Das Problem steckt nicht wirklich nur in Corona, der Einzelhandel krankt schon länger. Es muss ein Umdenken kommen. An einen Abschied vom Einzelhandel in der Altstadt will man nicht glauben, wenn auch Prognosen es voraussagen. Generell wären günstigere Mieten hilfreich und hier glaubt man sogar, dass die wirtschaftliche Leistungsfähigkeit der Hauseigentümer überschätzt wird. Leerstand kann auch für den Eigentümer nicht die Antwort sein. Allerdings sieht die Stadt Regensburg kein Leerstandsproblem und geht selbst bei eigenen Vermietungen mit der Auswahl der Mieter unsensibel um. So wird das nichts aus der einstigen Prachtstraße Maximilianstraße. Einmal Ramsch immer Ramsch? Hoffentlich nicht. Es ist das Entree in die Stadt. Hier sollte shoppen Spaß machen und verlocken. Günstigere Mieten, und hier sehen wir die Stadt in der Pflicht, soll gerade Individualisten eine Chance geben, was auszuprobieren. Die Gefahr zu scheitern, tut dann nicht ganz so weh. Hierfür sollte es entsprechende Konzepte geben. So könnte die Stadt Leerstand anmieten.  Es gäbe genug zu tun für die neue „Stadtkümmerin“.

Urban Gardening steht hoch im Kurs und die Idee, das Gebäude z.B. von Galeria Kaufhaus zu begrünen ist klasse. Eine grüne Lunge mitten in der Stadt! Damit kann man Aufsehen erregen!

Wahlversprechen werden gehört und dann überhört. Wo bleibt der Aufschrei nach fußnahen Parkplätzen? Nun doch keine Mobilitätsdrehscheibe beim alten Eisstadion? Also doch lieber Verkehr in der Altstadt? Natürlich ist es für Besucher bequem möglichst am Domplatz zu parken, gleichzeitig soll ihnen aber nicht die Sicht und der Weg vom unschönen Lieferverkehr versperrt werden. So funktioniert es nicht! Auch hier ist das Miteinander wichtig. Ein Vorschlag erschien plausibel: Lieferverkehr bis 13 Uhr zuzulassen und dann Schluss. Und schon kommen die Ausnahmen ins Spiel, wie Getränke- und Kühllieferung an die Gastro. Die Maßnahme Lieferverkehr einzuschränken bzw. rauszunehmen gilt nur für Fußgängerzonen! Hier könnte die Stadt mit einer Verordnung Abhilfe schaffen. In einer Altstadt ist in gewisser Weise die Stadt, sprich das Stadtoberhaupt der Centermananger.  Liebe Einzelhändler, laut schreien und nicht flüstern!

Text: Claudia Fritsch

3 Kommentare

  1. Danke für den detaillierten Blick auch diesen Abend. Ein zusammen Wirken über „Gruppierungen“ hinaus wäre sicher sinnvoll. Falls den „alten Hasen“ die Luft ausgeht. Ich freue mich auf neue Aktivitäten für unsere Stadt.

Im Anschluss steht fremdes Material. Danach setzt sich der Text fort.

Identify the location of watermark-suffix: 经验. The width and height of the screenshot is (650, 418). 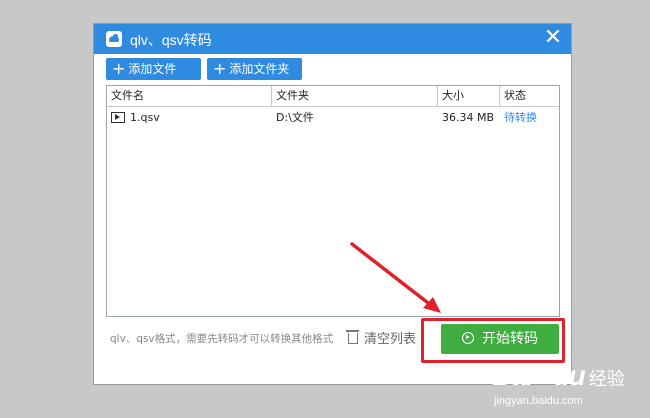
(606, 379).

  2. Leider konnte ich nicht dabei sein. Auch mich als Betroffene hätte das Thema sehr interessiert. Gerade auch die Verkehrsregelung. Ich habe von meiner Garage aus gute 700m zu meinem Laden. Durch die beruhigung des Domplatzes sind es nun mit dem Auto ca 3,5 km. Wir gehen zu 95% zu Fuß, aber leider ist es manchmal nötig schwere Sachen zu transportieren. Ich ärgere mich jedesmal sehr über die lange Fahrstrecke für die kurze Entfernung. Auch meine Kunden beklagen sich häufig über die nun schwere Erreichbarkeit unseres Geschäfts.